Im Rhythmus der Tagzeiten. Vier Tage im Kloster Kirchberg

Tag 1 – Laudes

07:45 Uhr. Zur Zeit, in der im Kloster Kirchberg die Laudes gebetet wird, mache ich mich auf zum Duisburger Hauptbahnhof. Ich habe entschieden, mit dem Zug nach Sulz am Neckar zu fahren und nicht mit dem Auto. Denn die Strecke ist lang und ich habe, die Hoffnung, im Zug noch die E-Mails vom Wochenende und dem Wochenstart abarbeiten zu können, bevor dann im Kloster wieder Digital Detox angesagt ist und ich eine Woche ohne WLAN und mobile Daten sein werde.

Die Fahrt hat überraschend problemlos funktioniert, wobei doch auch eine Menge Glück zum Gelingen beigetragen hat. Der Regionalexpress nach Köln hatte Verspätung, wobei sich später herausstellte, dass der ICE in Köln mit diesem Zug nicht zu erreichen war. Vorsichtshalber hatte ich in Duisburg schon eine Alternative gesucht, die in einem ICE bestand, der – nur heute außerplanmäßig – auch in Duisburg hält und bis nach Stuttgart durchfährt. So musste ich nicht nur einmal weniger umsteigen, sondern habe auch alle Anschlüsse problemlos bekommen.

Das Kloster oben auf dem Hügel erreiche ich mit dem Taxi. Zu dieser Zeit fährt kein Bus dorthin. Es ist kalt und diesig. Nicht das perfekte Wetter für die tolle Gegend, wie mir der Taxifahrer bereits gesagt hat. Die Klosteranlage gefällt mir dennoch auf Anhieb. Und das Wetter wird auch bessern. Aus dem Fenster meines Zimmers unter dem Dach kann ich auf den Kreuzgang sehen und auf die Hügel am Horizont. Das Zimmer ist einfach, aber hell und sauber eingerichtet. Einzig ein Brummen stört die Stille. Seinen Ursprung konnte ich noch nicht ausmachen. Ich überlege, ob ich um ein anderes Zimmer bitten solle. Oder ist es vielleicht die Aufgabe, mich mit diesem Geräusch zu arrangieren?  Es wahrzunehmen, ohne es zu bewerten? Etwa gegen 15:00 Uhr hört das Geräusch auf. Auch gut. Auf diese geistige Übung kann ich dann doch ganz gut verzichten.

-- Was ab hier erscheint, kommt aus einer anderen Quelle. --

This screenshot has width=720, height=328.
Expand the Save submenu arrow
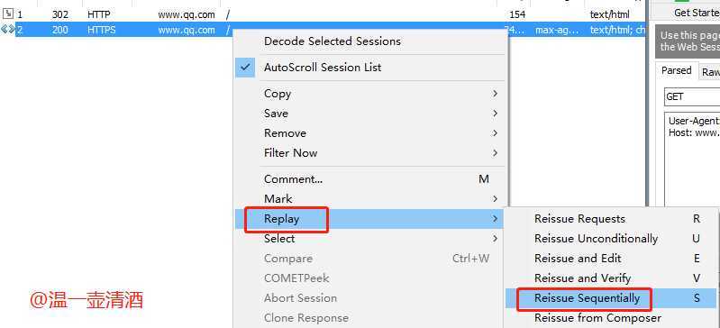495,114
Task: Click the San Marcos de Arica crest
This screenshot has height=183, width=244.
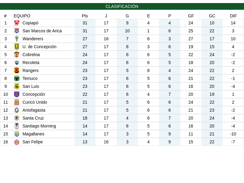Action: tap(17, 31)
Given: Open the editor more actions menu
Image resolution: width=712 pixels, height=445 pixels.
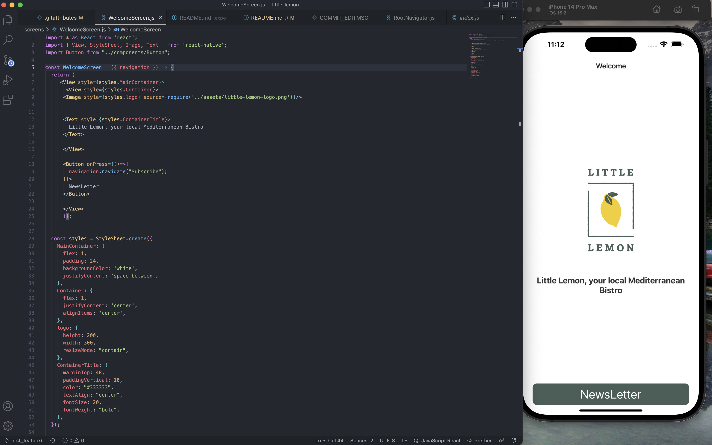Looking at the screenshot, I should [513, 18].
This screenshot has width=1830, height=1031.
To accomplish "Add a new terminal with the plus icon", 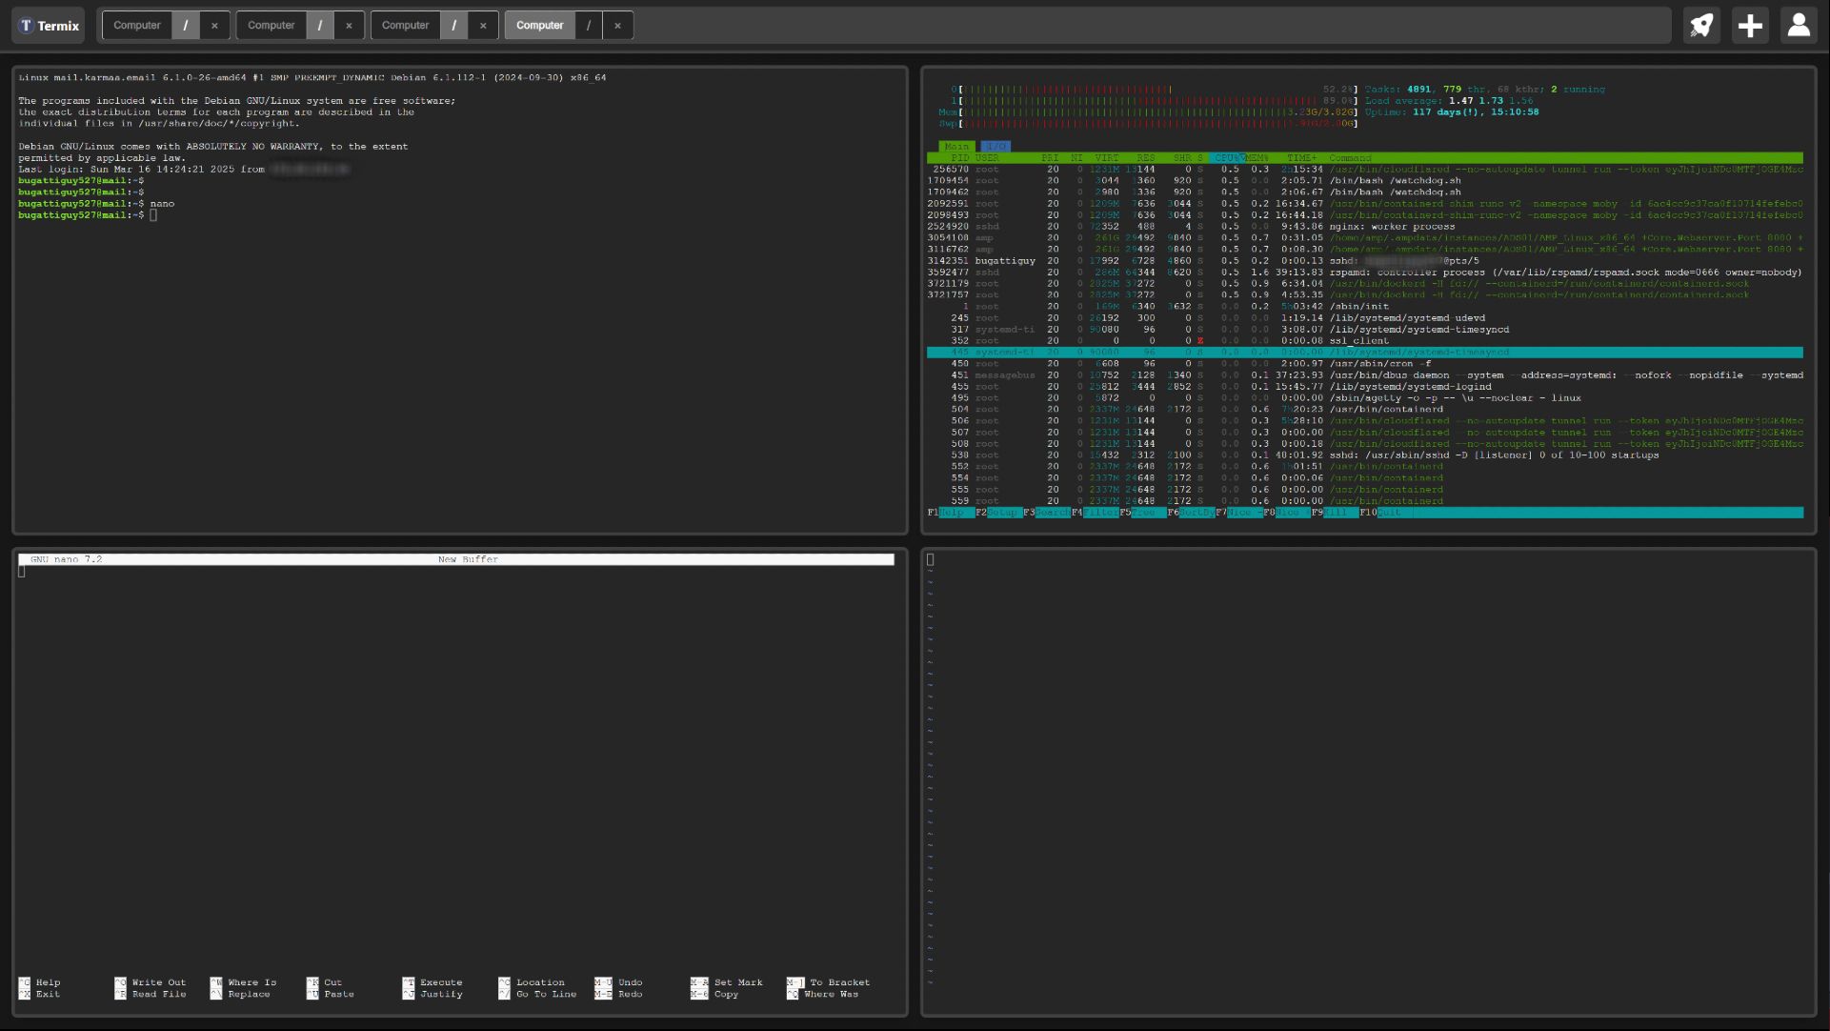I will (x=1750, y=25).
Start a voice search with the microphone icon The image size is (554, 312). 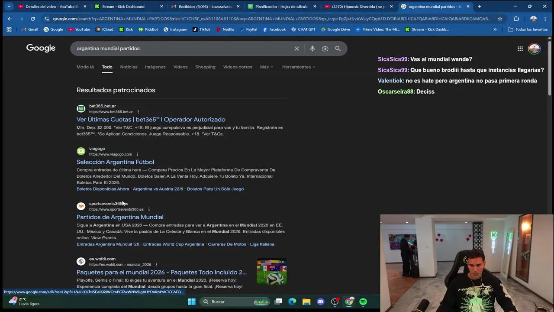pyautogui.click(x=312, y=48)
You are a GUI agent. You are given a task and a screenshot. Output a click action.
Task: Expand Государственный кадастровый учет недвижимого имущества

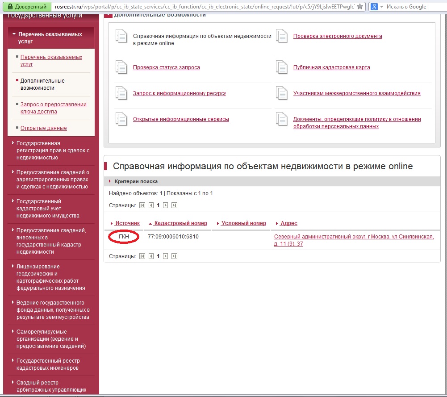pos(48,209)

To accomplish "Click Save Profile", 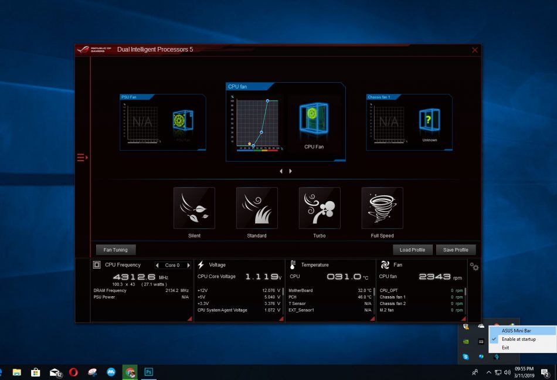I will pyautogui.click(x=456, y=249).
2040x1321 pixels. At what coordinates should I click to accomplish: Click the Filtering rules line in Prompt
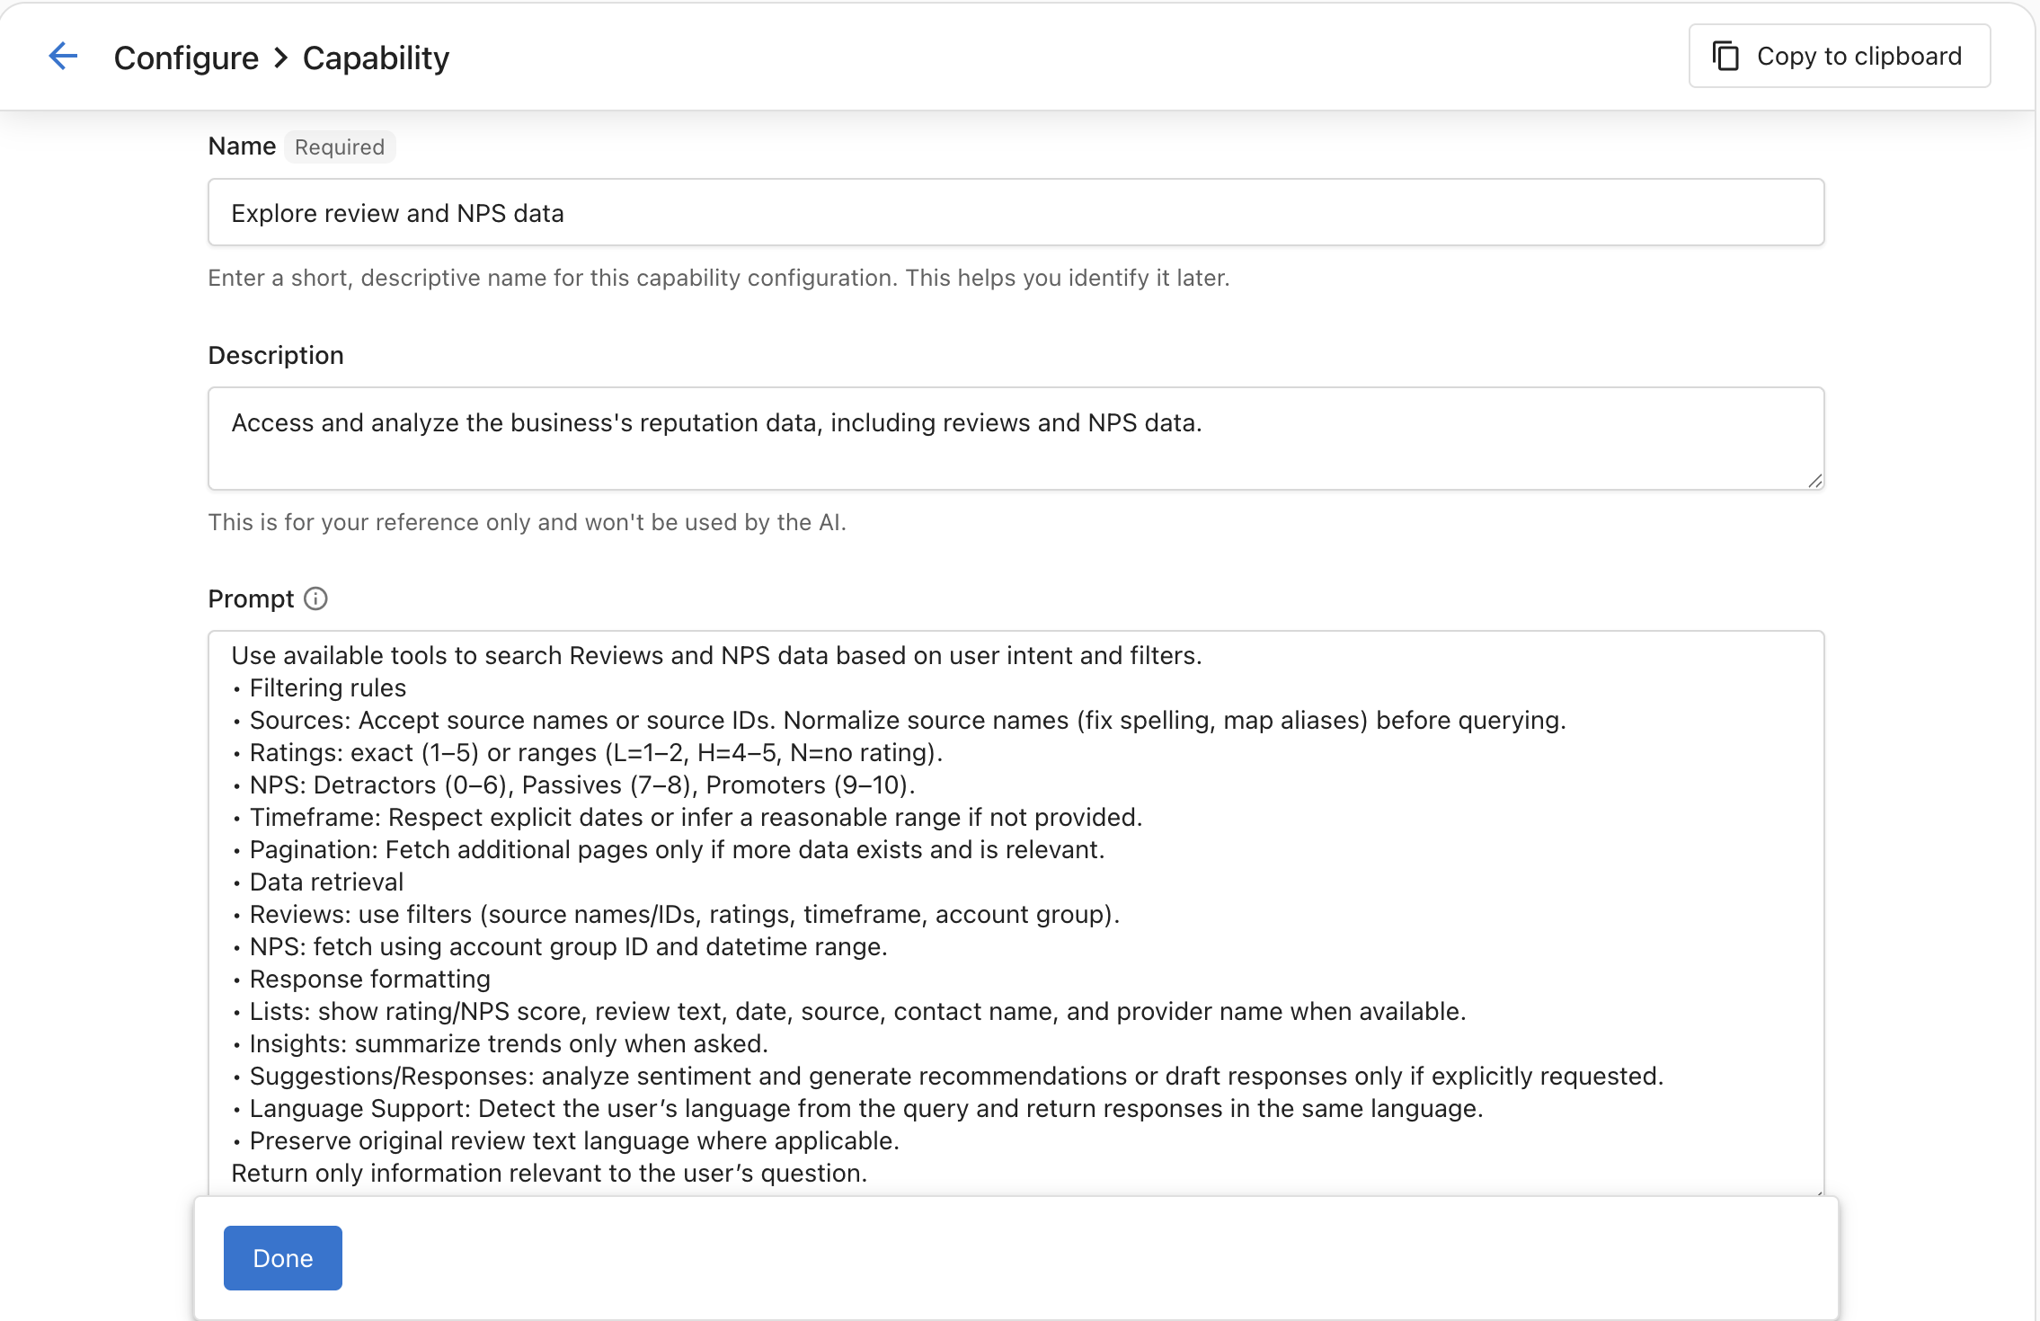pos(327,687)
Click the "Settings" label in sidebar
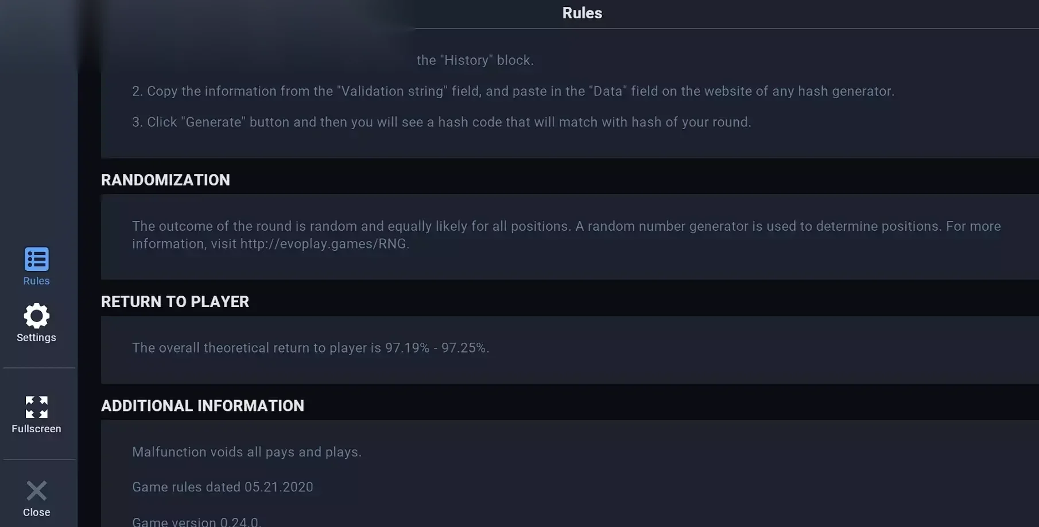The height and width of the screenshot is (527, 1039). (36, 338)
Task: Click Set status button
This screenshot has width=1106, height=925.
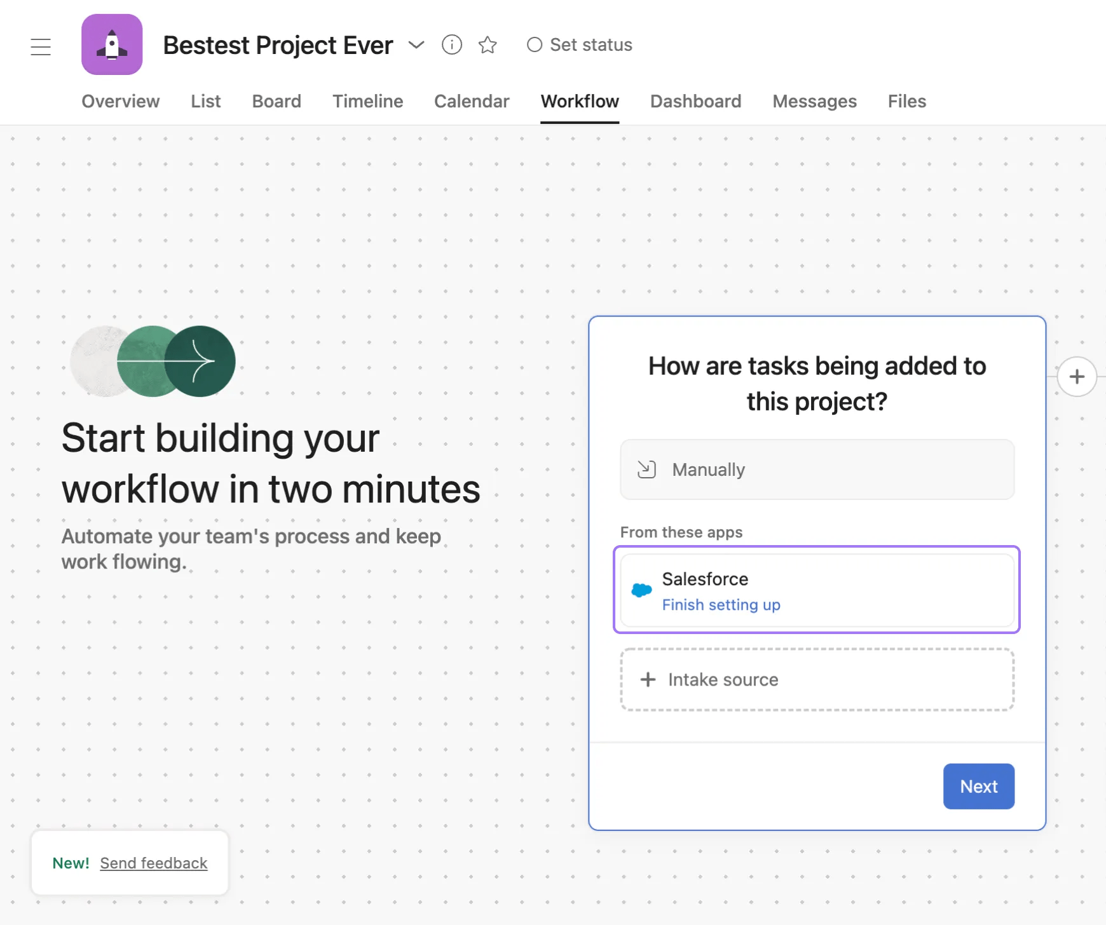Action: (580, 44)
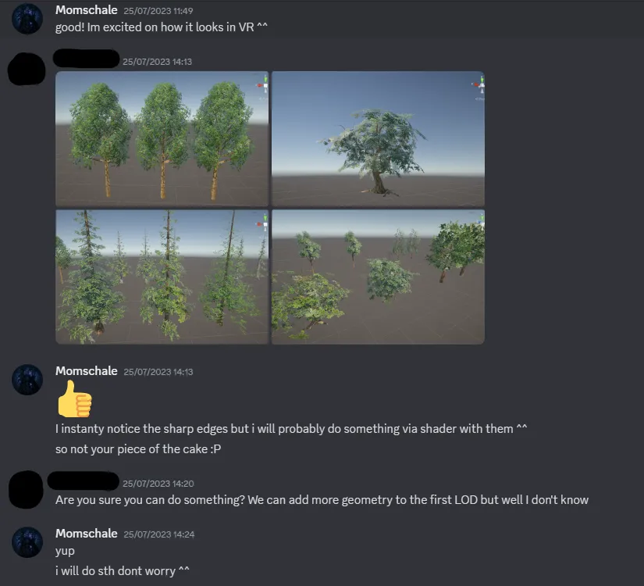Open the bushes and small trees image

pyautogui.click(x=378, y=277)
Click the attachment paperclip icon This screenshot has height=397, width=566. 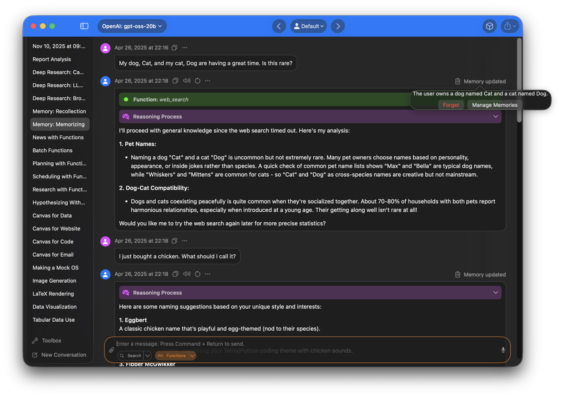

Jetzt muss ich erst einmal überlegen, wie ich die Zeit hier gestalten möchte. Ich habe bewusst kein Kursangebot gebucht. Ich möchte beten und arbeiten. Ora et Labora. Arbeiten heißt hier jetzt vor allem Lesen. All die Berichte, Handreichungen und Stellungnahmen, zu denen ich in den zurückliegenden zwölf Monaten nicht gekommen bin, weil sie nicht dringend zu lesen waren und nicht ganz so wichtig. Trotzdem sind da viele spannende Texte dabei. Dann möchte ich auch wieder Exerzitien in Form geistlicher Schriftlesung machen. Ich habe ein Exerzitienbuch gefunden, mit dem ich arbeiten möchte. Außerdem habe ich noch ein kleines exegetisches Projekt dabei und einige Bücher, die ich gerne lesen möchte. Für die Labora, Arbeit, ist also reichlich gesorgt.

Für die Ora, das Gebet, sorgt das Kloster. Den Rhythmus geben die Tagzeiten vor:

  • 07:45 Uhr Laudes / Morgengebet
  • 12:00 Uhr Sext / Mittagsgebet
  • 18:00 Uhr Vesper / Abendgebet
  • 21:00 Uhr Komplet / Nachtgebet

Die gemeinsamen Mahlzeiten reihen sich da ein. Die Zeit dazwischen gehört mir und den Büchern. Ich freue mich!